Search code examples
pythonetlpipelineluigi

How to fix "luigi.worker.TaskException: Can not schedule non-task <class '__main__.Task'>" when trying to execute luigi tasks?


I am new to Luigi and I have created a pipeline where it gets data from a database, transforms data and then loads it back to the database. I created four tasks in it. However, when I am executing the task on cmd or Pycharm, it says that it cannot schedule a non-task. Below is the pseudocode of my pipeline. The parameters to each task are not inputs rather being taken from other files.

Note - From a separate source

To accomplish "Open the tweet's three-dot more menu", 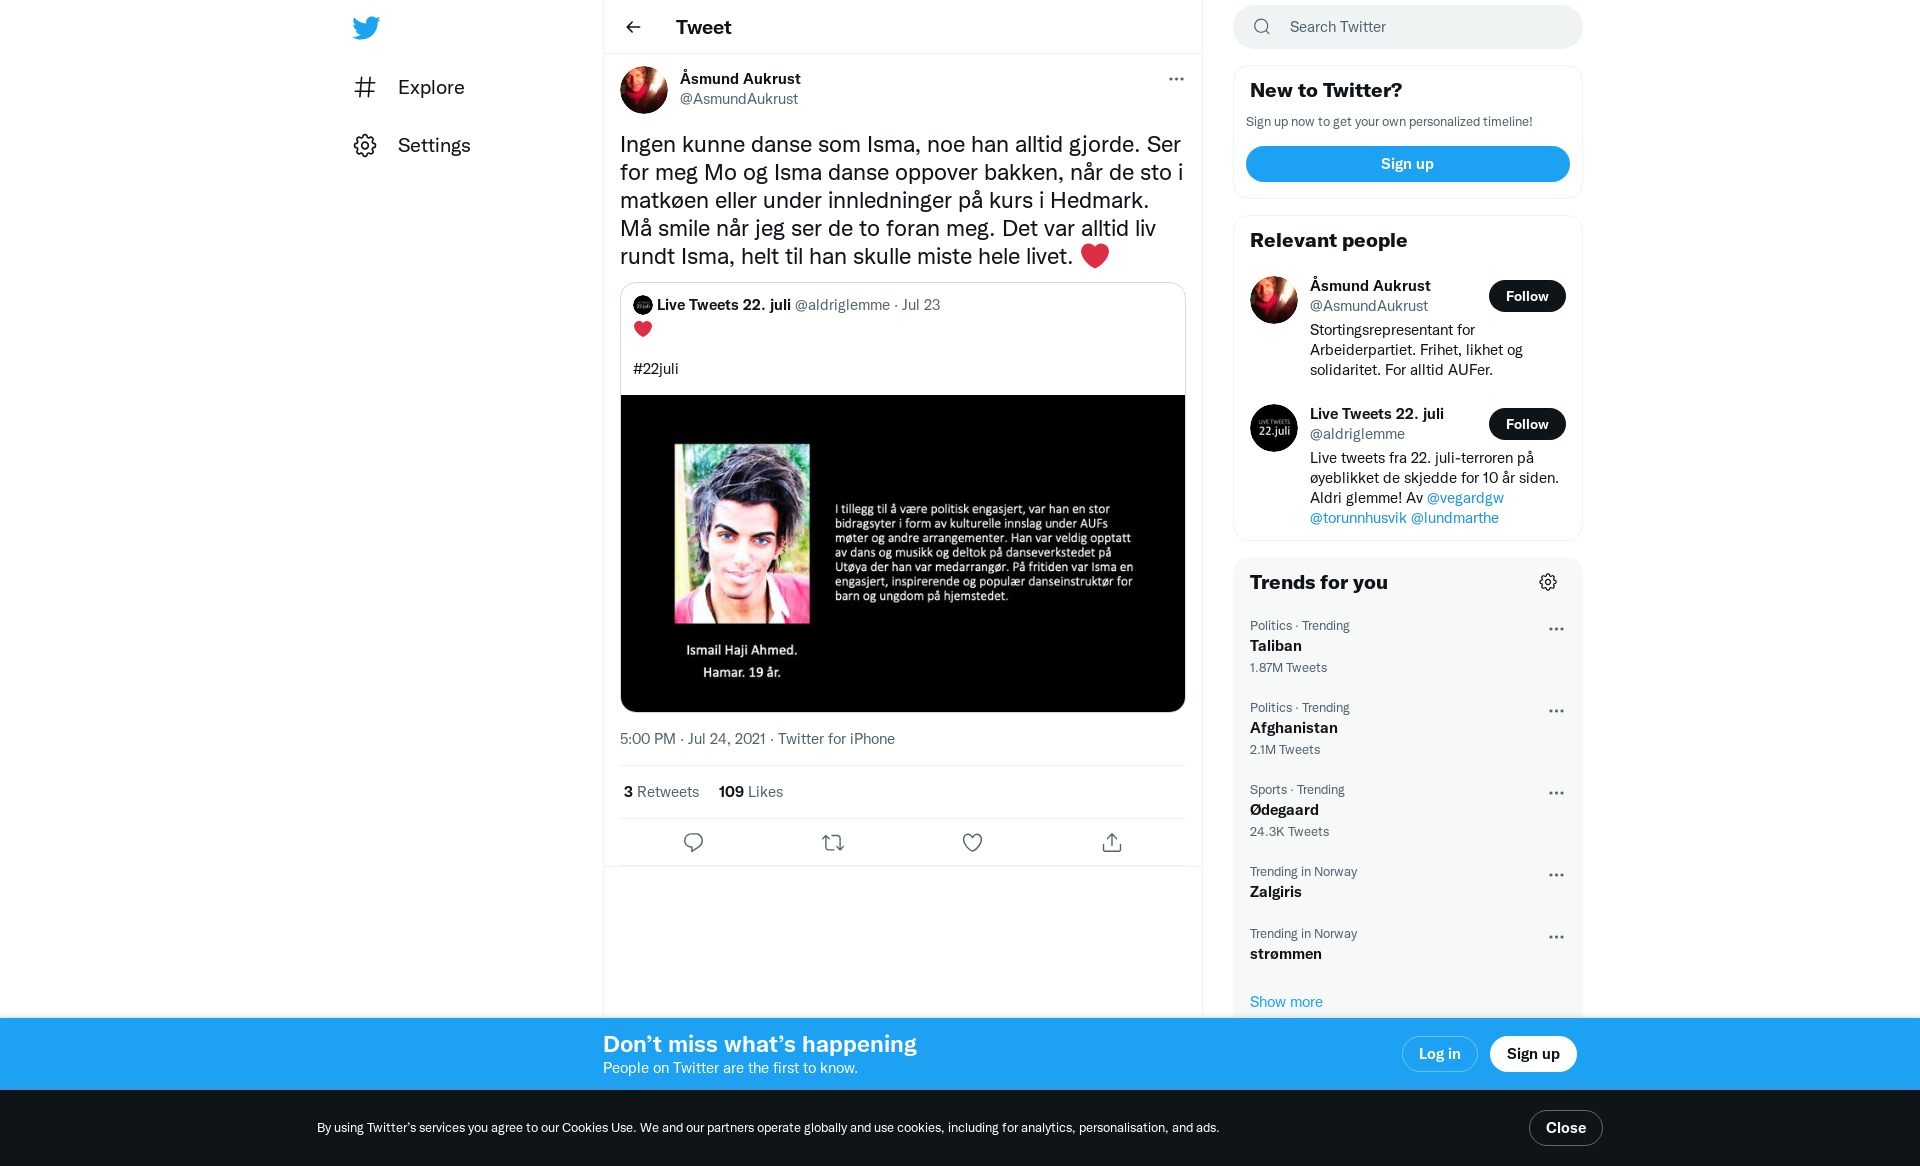I will coord(1176,79).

    class Task1(luigi.Task): 
          # Some Parameters
         def get_target(): 
         def query():
         def run(): 
    class Task2(luigi.Task):
          # Some Parameters 
         def requires():
           return Task1()
         def func1():
         def func2():
         def run()
    class Task3(luigi.Task): 
         # Some Parameters 
         def requires():
             return Task2()
         def run():
    class Task4(luigi.Task):
         # Some Parameters 
          def requires(): 
              return Task3()
          def run(): 

On Pycharm, I used

if __name__ == '__main__':
    luigi.build([Task1, Task2, Task3, Task4], workers=5, local_scheduler=True)

and on cmd, I used

 python .\folder\file.py Task1

but it gave me this error

INFO: Worker Worker was stopped. Shutting down Keep-Alive thread
Traceback (most recent call last):
  File "D:/folder/file.py", line 300, in <module>
    luigi.build([Task1, Task2, Task3, Task4], workers=5, local_scheduler=True)
  File "C:\Users\Anaconda3\lib\site-packages\luigi\interface.py", line 237, in build
    luigi_run_result = _schedule_and_run(tasks, worker_scheduler_factory, override_defaults=env_params)
  File "C:\Users\Anaconda3\lib\site-packages\luigi\interface.py", line 171, in _schedule_and_run
    success &= worker.add(t, env_params.parallel_scheduling, env_params.parallel_scheduling_processes)
  File "C:\Users\Anaconda3\lib\site-packages\luigi\worker.py", line 740, in add
    self._validate_task(task)
  File "C:\Users\Anaconda3\lib\site-packages\luigi\worker.py", line 638, in _validate_task
    raise TaskException('Can not schedule non-task %s' % task)
luigi.worker.TaskException: Can not schedule non-task <class '__main__.Task1'>

Solution

  • Firstly, you need to specify outputs for all of your tasks. Without an output, luigi doesn't know when the task is complete. Secondly (which is where your actual problem is) you haven't instantiated the tasks you are passing. You just need to create instances, so try:

    luigi.build([Task1(), Task2(), Task3(), Task4()], workers=5, local_scheduler=True)
    

    However, I feel the need to point out a couple other things:

    1) Since each of your tasks specify the previously needed task, you only need to tell luigi to run the last task in the chain, so:

    luigi.build([Task4()], workers=5, local_scheduler=True)
    

    This will tell luigi that it needs to complete Task 4. To complete Task 4, luigi will look at what Task 4 requires and see Task 3. Then it will see what Task 3 requires to run and see Task 2 and etc. Luigi will automatically build the graph for you and run them in the order that satisfies each task's dependencies.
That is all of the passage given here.